Why Compound Pollution Is Dangerous — Sawako Ariyoshi, The Asahi Shimbun, and the Environmental Thought Spread by Pseudoscience
Published on August 15, 2019.
Based on an essay by Kunihiko Takeda, this article criticizes Sawako Ariyoshi’s Compound Pollution not as a “masterpiece warning against environmental pollution,” but as a work of pseudoscience lacking scientific basis.
Through its claims about synthetic detergents, food additives, gunpowder, and environmental issues, its serialization in The Asahi Shimbun, and comparison with Rachel Carson’s Silent Spring, the essay discusses how scientific errors were spread through liberal ideology.
August 15, 2019.
Because of its reputation as a “masterpiece warning against environmental pollution,” the author began reading it thinking it was a “scientific book,” but he was astonished by how much of it was “pseudoscience.”
This is a chapter I published on August 14, 2018, under the title “Why Compound Pollution Is Dangerous.”
The following is the continuation of the previous chapter.
Why Compound Pollution Is dangerous.
The author read Sawako Ariyoshi’s Compound Pollution not in 1975, when it was serialized in The Asahi Shimbun, but in the 2000s, when environmental issues once again came into focus.
This work became a major topic in an era shaken by Minamata disease, Yokkaichi asthma, and other problems.
Because of its reputation as a “masterpiece warning against environmental pollution,” the author began reading it thinking it was a “scientific book,” but he was astonished by how much of it was “pseudoscience.”
Soap is good, but synthetic detergents have bad effects; food additives are dangerous; gunpowder and the like cause wars….
Its style appears to be “scientific,” “objective,” “comprehensive,” and “panoramic,” and it is also written plainly so that ordinary people can understand it.
However, from the viewpoint of the author, who is a natural scientist, and also by the standards of doctoral dissertation examination and the like, her work gave the impression of being far removed from scientific method and merely an arrangement of baseless delusions.
In other words, it fails; it receives a failing grade.

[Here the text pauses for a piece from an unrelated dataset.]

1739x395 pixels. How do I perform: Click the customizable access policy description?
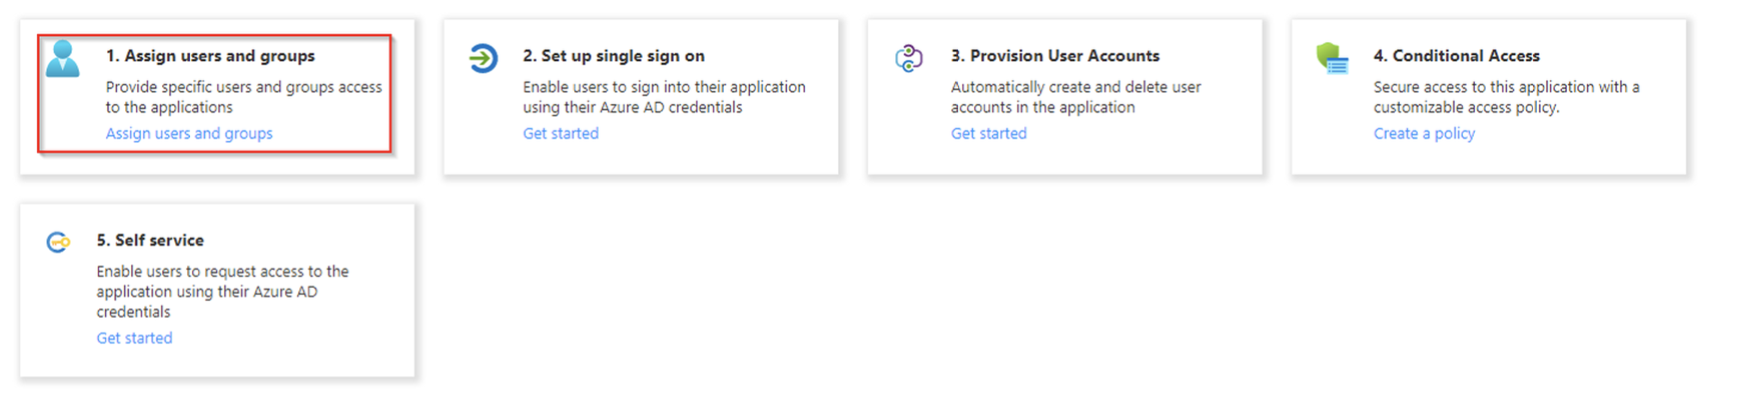pos(1506,97)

The author taught design at Tama Art University and engineering at three universities, and he always told his students, “If your skill improves or you acquire technical ability, you must never do anything contrary to ethics.”
If such a person has ability, it becomes possible to lead people into war or antisocial activities by making full use of inflammatory design, or to create cruel weapons.
Therefore, teachers must demand of such young people not only technique, but also noble ethics and character.
In that sense, Sawako Ariyoshi’s Compound Pollution is dangerous.
That is because it makes full use of the skill of writing plainly in a way that attracts ordinary people, or the skill of making something appear scientific.
The author feels that, no matter how academically wrong it may have been, the writer seemed to think, “It is enough as long as it becomes a bestseller.”
The one that gave power to such a writer was The Asahi Shimbun, which serialized it, though I think it would be more appropriate to call it the Asahi Information Manipulation Company.
When considered in light of its reporting on comfort women, the Nanjing Massacre, and sea-level rise due to global warming, I cannot help feeling that it was trying to dye its readers in its own editorial line, even by distorting facts.
Among other works by women writers that attracted attention from the left on environmental issues is Rachel Carson’s Silent Spring.
Carson mistook “the insects disappeared” for “the birds disappeared,” condemned DDT and the like, and as a result is said to have taken the lives of many malaria patients.
Both Compound Pollution and Silent Spring are works that seem to have brought the logic of medieval witch hunts into the present day, but dull-witted liberals used them in ways advantageous to their own camp, and ended up producing many victims.
Ariyoshi, in collusion with The Asahi Shimbun, was one of the masterminds who caused scientific errors to spread throughout Japan.